Wednesday, March 2, 2016

cry me the tears of the crying
pouring like ice cream melting from some Himalayan dome

don't know what it is they're weeping for
but weep they do
paining
aching for some unknown home
Home
untouchable
but grasped as they grow
or flow


*Those who legislate punitive laws, often write themselves out of them.

*"God" is no narrow, little word that anyone can use to gain or have power over me.



*I feel that there is nothing more truly artistic than to love people.
  -Vincent van Gogh



*Reflections of a Jean Sulivan:

  -It's difficult to speak of the passion - it's like making the person you're talking about remain silent.

  -How the West has reveled in the representation and contemplation of disaster.  Painting, sculpture, the vast majority of monuments - except for those marked by oriental influences - as well as literature show an almost pathological fascination with the bloody battles waged for the possession of the world, which prefigure the deportation camps, Hiroshima, and all the unfinished wars that we never tire looking at and talking about.

  -I've never forgotten a conversation I had at the southern tip of India with a Hindu priest.  In trying to characterize the West, he referred in the same sentence to Jesus Christ, Napoleon, Hitler, Truman, and Stalin.  That was his perception of things; is ours less distorted?

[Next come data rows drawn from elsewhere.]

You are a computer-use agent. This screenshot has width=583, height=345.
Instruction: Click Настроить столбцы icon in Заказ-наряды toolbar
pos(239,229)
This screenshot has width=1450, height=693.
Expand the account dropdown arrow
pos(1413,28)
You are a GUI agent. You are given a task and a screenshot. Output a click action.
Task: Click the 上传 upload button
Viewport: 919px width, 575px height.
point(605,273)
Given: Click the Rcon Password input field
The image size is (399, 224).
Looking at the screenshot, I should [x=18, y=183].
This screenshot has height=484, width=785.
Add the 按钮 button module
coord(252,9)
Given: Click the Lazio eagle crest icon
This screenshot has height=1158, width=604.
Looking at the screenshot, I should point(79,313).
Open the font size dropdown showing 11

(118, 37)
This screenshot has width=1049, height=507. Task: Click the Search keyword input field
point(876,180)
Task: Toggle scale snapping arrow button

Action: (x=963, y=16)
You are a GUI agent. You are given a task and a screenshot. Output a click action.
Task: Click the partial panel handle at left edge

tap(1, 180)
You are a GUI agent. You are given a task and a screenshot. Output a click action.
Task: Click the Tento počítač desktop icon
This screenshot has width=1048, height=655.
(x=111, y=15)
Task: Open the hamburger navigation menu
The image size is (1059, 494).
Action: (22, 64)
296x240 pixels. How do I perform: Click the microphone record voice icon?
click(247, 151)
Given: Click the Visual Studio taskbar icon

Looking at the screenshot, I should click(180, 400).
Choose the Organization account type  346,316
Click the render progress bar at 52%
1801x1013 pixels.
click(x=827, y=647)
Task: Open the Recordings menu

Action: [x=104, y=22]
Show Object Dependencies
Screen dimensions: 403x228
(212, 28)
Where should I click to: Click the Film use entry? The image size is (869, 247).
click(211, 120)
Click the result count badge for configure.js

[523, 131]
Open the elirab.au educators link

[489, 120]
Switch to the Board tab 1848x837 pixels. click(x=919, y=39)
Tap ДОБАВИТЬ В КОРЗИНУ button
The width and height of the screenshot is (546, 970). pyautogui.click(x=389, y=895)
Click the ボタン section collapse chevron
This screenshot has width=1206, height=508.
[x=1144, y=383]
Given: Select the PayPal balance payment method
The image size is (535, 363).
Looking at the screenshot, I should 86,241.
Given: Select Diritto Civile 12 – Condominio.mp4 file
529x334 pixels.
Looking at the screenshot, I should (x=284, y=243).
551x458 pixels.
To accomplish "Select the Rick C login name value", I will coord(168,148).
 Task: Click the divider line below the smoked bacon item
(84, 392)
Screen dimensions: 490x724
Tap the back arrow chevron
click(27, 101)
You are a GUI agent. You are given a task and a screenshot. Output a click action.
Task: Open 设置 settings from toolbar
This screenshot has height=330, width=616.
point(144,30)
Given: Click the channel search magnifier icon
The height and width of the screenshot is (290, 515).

  -The grandeur and terror of the passion gets most of our attention; the spectacular becomes more important than its interior meaning.  It's hardly surprising that the TV news, which shows us other passions, mockeries, and tortures in every part of the world, has turned Jesus' assassination into a legend, although for a Christian it is at the heart of human destiny and gives meaning to every agony.